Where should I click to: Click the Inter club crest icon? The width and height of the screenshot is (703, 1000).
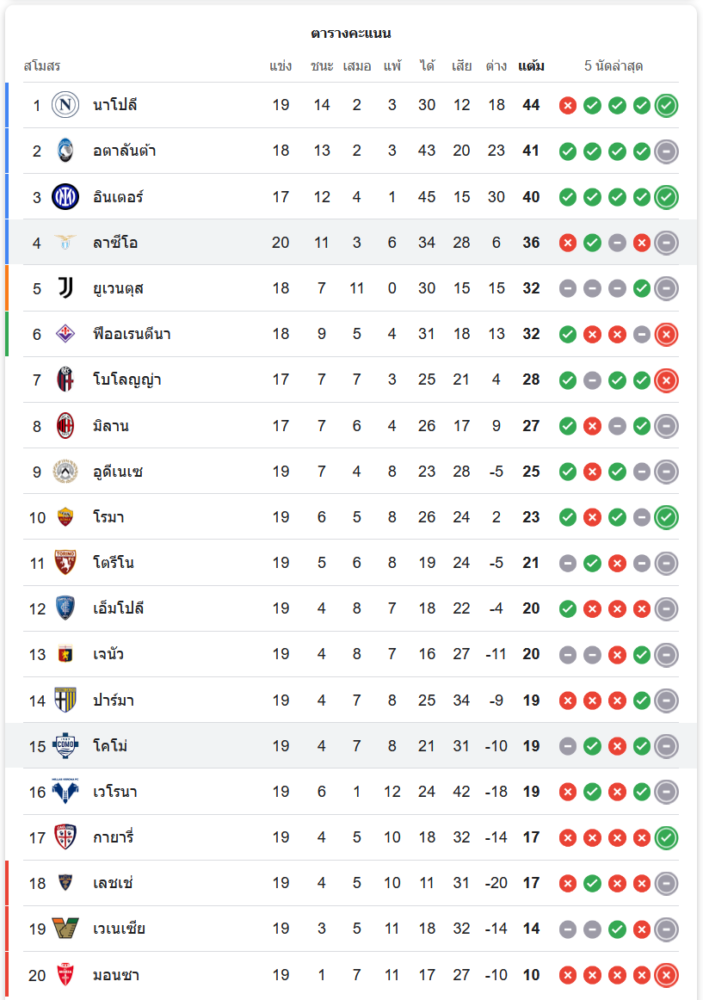[65, 197]
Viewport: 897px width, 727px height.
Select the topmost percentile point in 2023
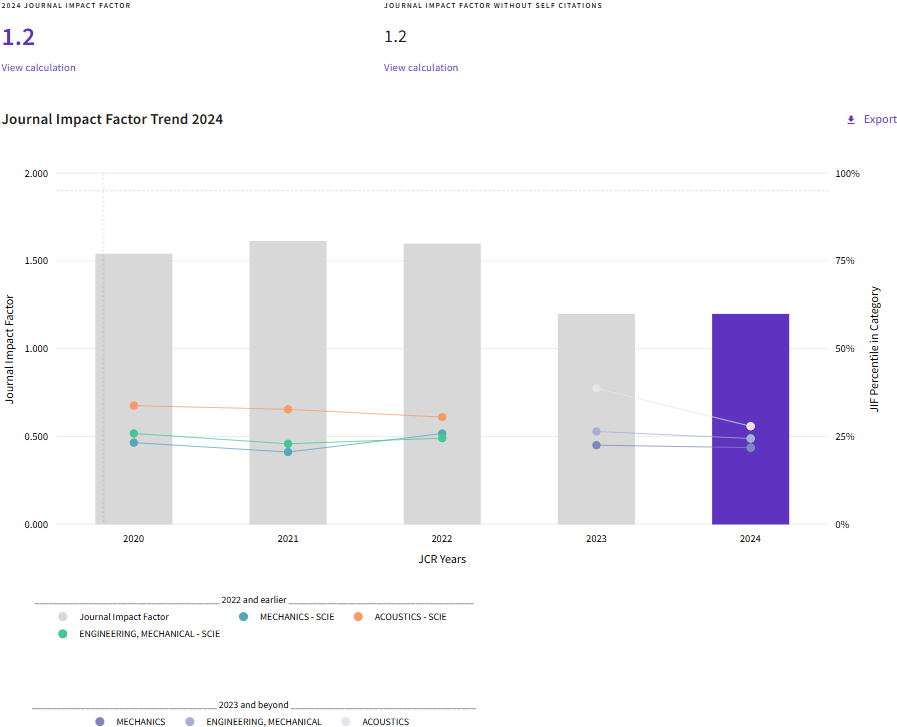(596, 388)
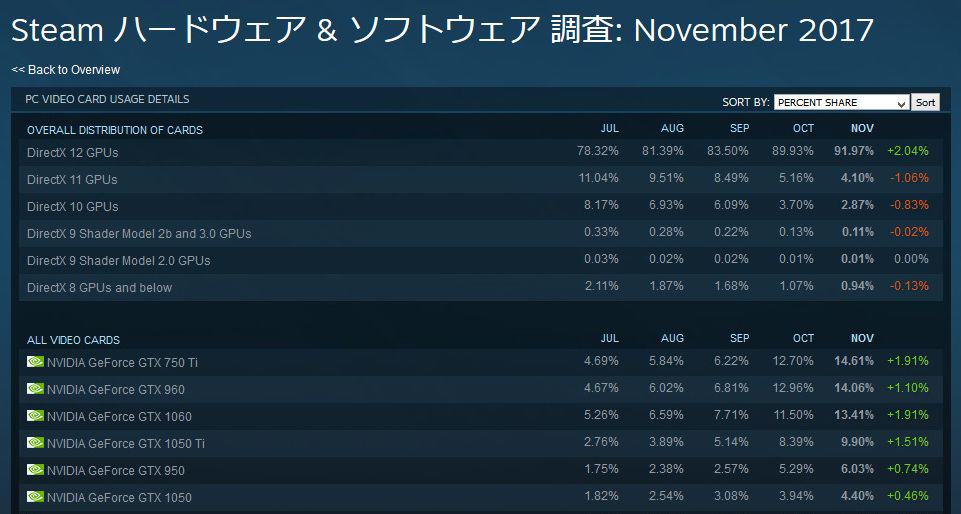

════════════════════

Retype every entry above exactly, leaving out the pictures.

**ANSWER TO THE EXERCISE:**
Where should I click to: Click the Inter club crest icon? The width and height of the screenshot is (703, 1000).
[65, 197]
Viewport: 897px width, 727px height.
Select the topmost percentile point in 2023
(596, 388)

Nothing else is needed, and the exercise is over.